Safety guide proposed for growing fresh-cut produce market

By Ahmed ElAmin

- Last updated on GMT

A draft guidance on the processing of most fresh-cut fruits and
vegetables sets out standards producers should follow in reducing
food safety hazards.

The Food and Drug Administration (FDA) guidelines are aimed at decreasing food poisoning outbreaks common to fresh-cut produce sold to consumers in a ready-to-eat form.

Shredded lettuce, sliced tomatoes, salad mixes with raw vegetable, peeled baby carrots, broccoli florets, cauliflower florets, cut celery stalks, shredded cabbage, cut melons, sliced pineapple and sectioned grapefruit have become popular convenience items with consumers.

"Fresh cut produce is the fastest growing sector of the fresh produce industry,"​ stated acting FDA commissioner Andrew von Eschenbach. "This document should help to improve safety by providing clearer guidance on how to reduce health hazards that are potentially introduced during the production process."

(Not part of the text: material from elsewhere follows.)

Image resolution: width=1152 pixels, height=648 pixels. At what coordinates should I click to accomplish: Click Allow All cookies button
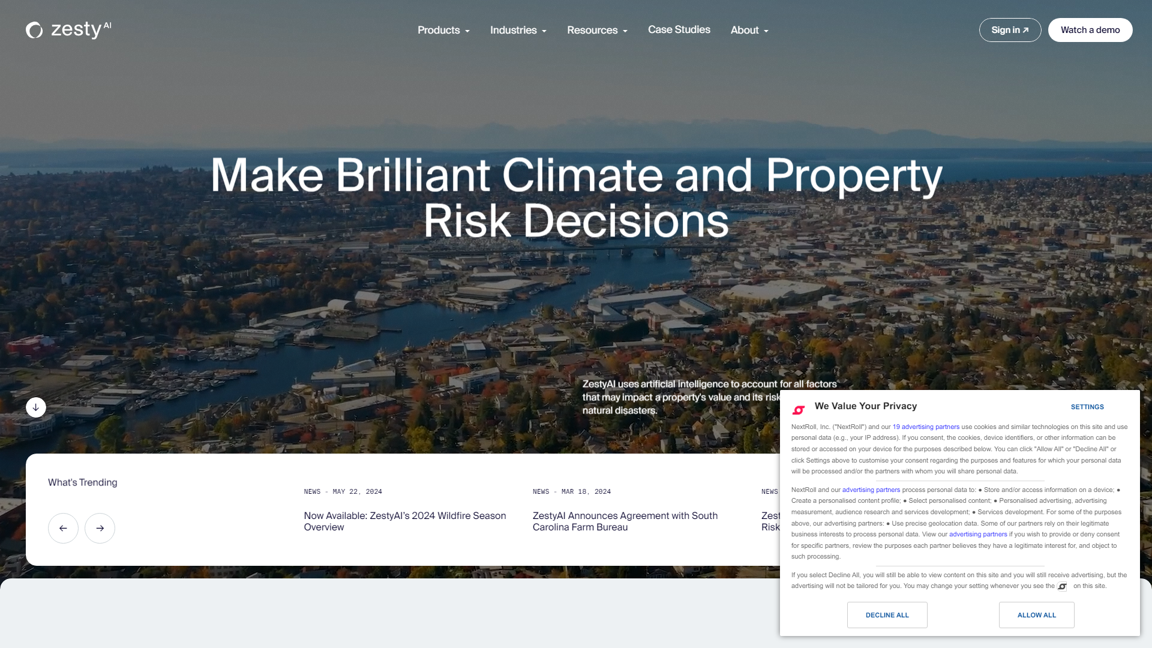tap(1036, 615)
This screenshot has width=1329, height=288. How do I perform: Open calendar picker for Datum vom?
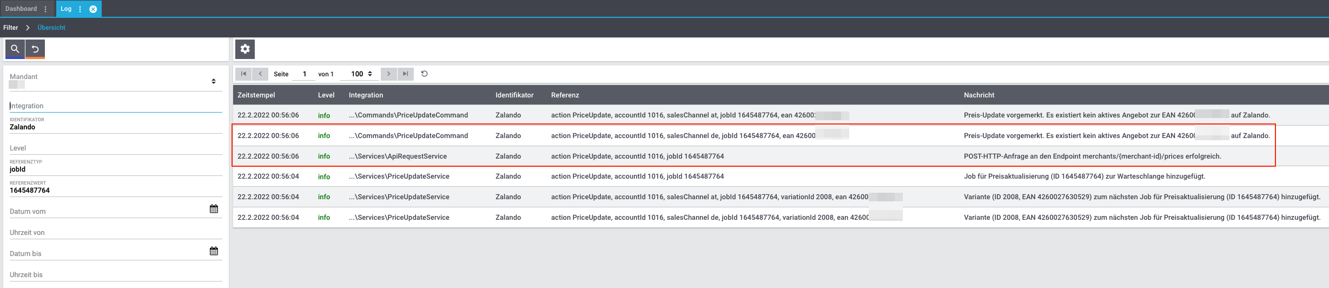[x=214, y=209]
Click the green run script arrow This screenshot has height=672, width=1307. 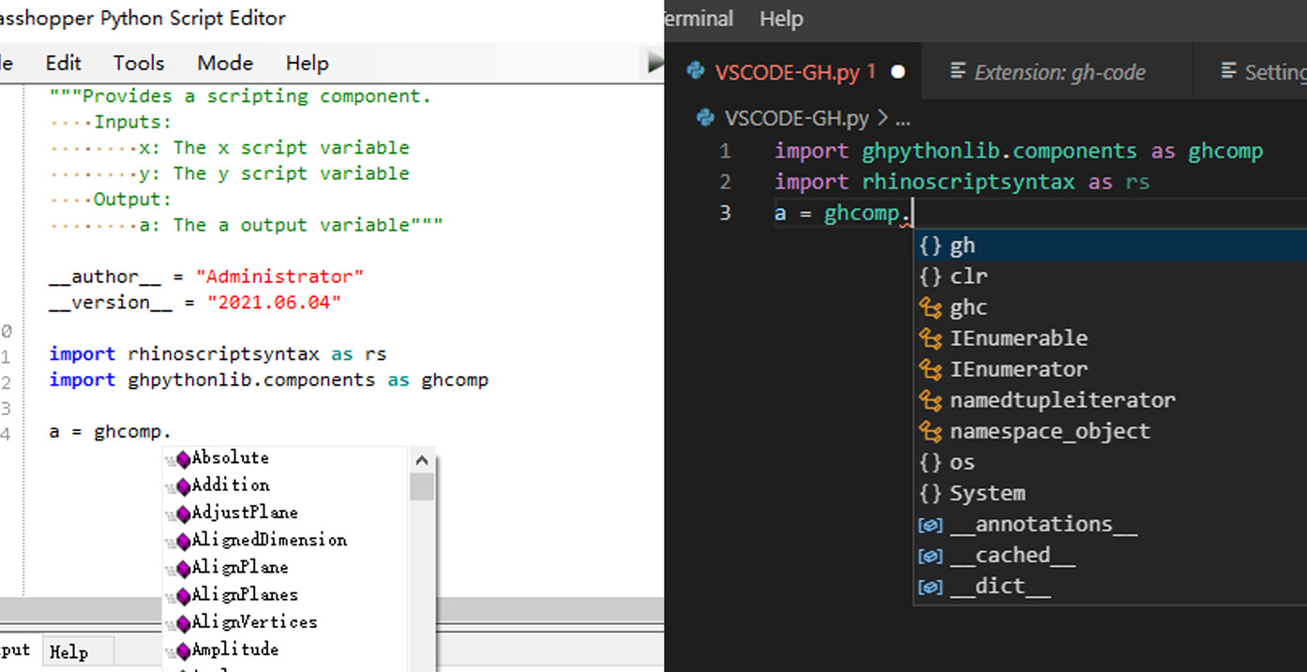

Processing produce into fresh-cut produce increases the risk of bacterial contamination and growth by breaking the natural exterior barrier of the produce by peeling, slicing, coring, trimming, or mashing with or without washing or other treatment before being packaged for consumption.

The guidance deals with the production and harvesting of fresh produce. It provides recommendations for fresh-cut processing relating to several areas, including personnel health and hygiene, training, building and equipment, sanitation operations, and production and processing controls.

The guidance also deals with product specification, packaging, storage and transport. Other chapters provide recommendations on recordkeeping and on recalls and tracebacks.

The FDA also recommends that processors encourage those along the supply chain to adopt safe practices. These include produce growers, packers, distributors, transporters, importers, exporters, retailers, food service operators and consumers.

These practices include establishing a company policy that employees report any active case of illness to supervisors before beginning work and training.

Supervisors would be trained to recognize typical signs and symptoms of infectious disease. The FDA recommends that they should maintain first aid services to protect and cover any wound and not allow an employee to work with any aspect of fresh or fresh-cut produce, processing equipment or tools until the wound has healed or the disease treated.

The guidance also recommends that fresh-cut processors consider a preventive control program such as the Hazard Analysis and Critical Control Points (HACCP) system.

HACCP is an internationally recognised prevention-based food safety system designed to prevent, eliminate, or reduce to acceptable levels the microbial, chemical, and physical hazards associated with food production.

The deadline for written comments on the draft guidance is 60 days from 1 March, the date it was published. The guidance, once approved, will form part of the FDA's Current Good Manufacturing Practices regulations.

Fresh produce is catching up with chicken as a major culprit of Salmonella infections in the US, according to an analysis by the Centre for Science in the Public Interest (CSPI).The lobby group's report found that produce-related outbreaks tend to be larger than poultry-related outbreaks, and sicken more people, sometimes hundreds at a time.

Fresh produce triggered 554 outbreaks, sickening 28,315 people from 1990 to 2003. Of those 554 outbreaks, 111 were due to Salmonella.

From 1990 to 2001 poultry accounted for 121 Salmonella outbreaks and produce accounted for 80. But in 2002 to 2003, produce accounted for 31 Salmonella outbreaks and poultry accounted for 29.

The figures were gathered from CSPI's alert database, which contains information on 4,500 infection outbreaks related to food between 1990 and 2003.